Despite tremendous success, comedian Jiaoying Summers is still searching for happiness
Success seems to have come far easier to Chinese stand-up comedian Jiaoying Summers than happiness. In less than seven years as a comic, Summers released one special with Hulu, has plans for a second, launched a popular podcast, was inducted into the Asian Hall of Fame, and has sold out venues across the world, including her shows in Amsterdam at the end of April, and her Netflix Is A Joke festival set planned for Thursday night in Los Angeles. But years of derogatory remarks and backhanded compliments from family members, especially her mother, cause Summers to question her self-worth almost constantly, she told the Dam Yankee podcast, out now on YouTube, Spotify, Apple Podcasts, and more services.

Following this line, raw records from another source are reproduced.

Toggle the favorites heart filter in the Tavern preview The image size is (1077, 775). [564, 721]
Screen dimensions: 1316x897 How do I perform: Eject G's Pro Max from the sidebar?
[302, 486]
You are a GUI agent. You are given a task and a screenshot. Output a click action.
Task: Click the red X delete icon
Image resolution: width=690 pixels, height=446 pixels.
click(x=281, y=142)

"She doesn't think happiness is a factor for human beings," Summers says of her mother. "She think happiness come with success, but it doesn't. So I spent my whole life trying to value myself. If the value I produce is my self-worth, and then I don't produce value, I don't see self-worth," she told podcast host Zack Newmark. "If I achieve something, I'm happy for probably two days. Then I feel like, 'Okay, what do I do now to be useful, to be valuable?'"

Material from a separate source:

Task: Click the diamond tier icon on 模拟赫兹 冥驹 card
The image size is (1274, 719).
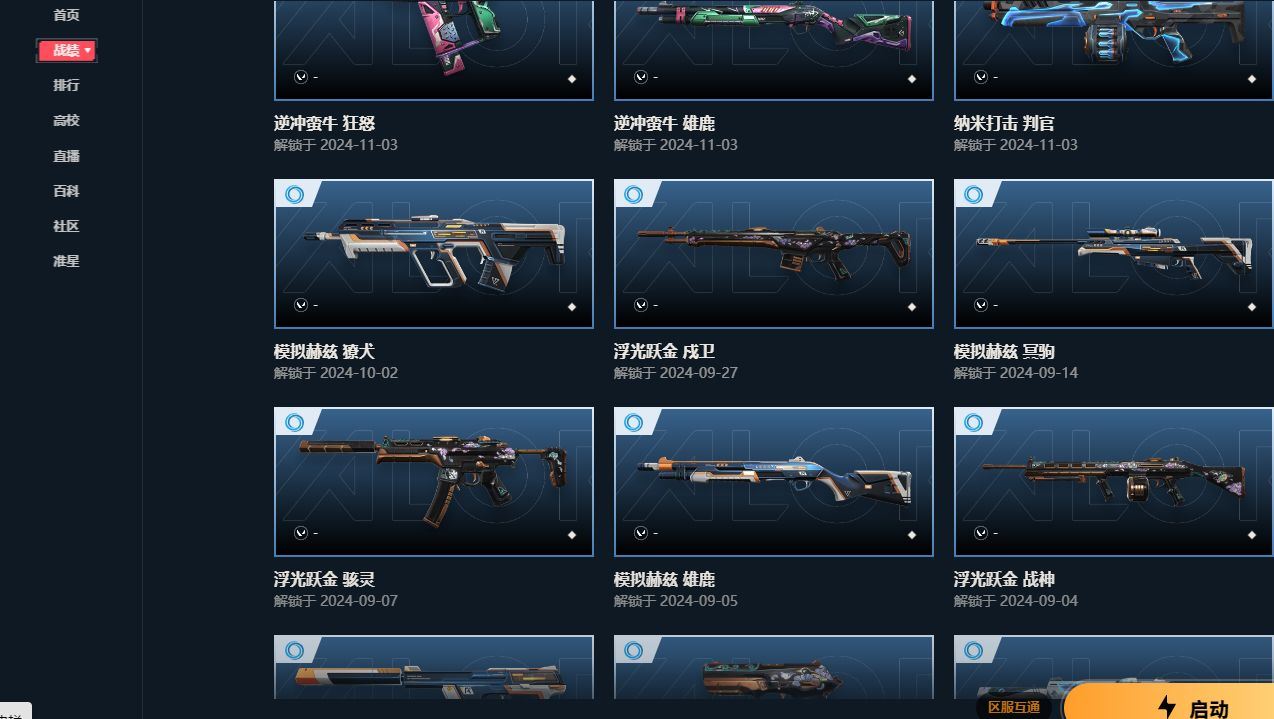Action: tap(1251, 307)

Even though Summers is due to give birth to her third child in the coming days, and despite throwing out her back just a few weeks earlier, Summers pressed ahead with her first-ever European tour dates for her Lucky Pony 26 show. She went on to perform to packed venues in one city after another, even adding an extra gig during the Amsterdam stop.
[Summers describes performing in a wheelchair in Wisconsin, and still killing, at 26:00]
This drive to perform and please an audience is rooted deeply in the survival tactics she developed during a turbulent childhood. Raised in rural China, her home was fractured by an alcoholic father who frequently checked out, leaving young Summers to navigate both his neglect and her mother's resulting wrath. During one poignant segment, she recalls a traumatic day when her father pulled her out of class and brought her to a public swimming pool.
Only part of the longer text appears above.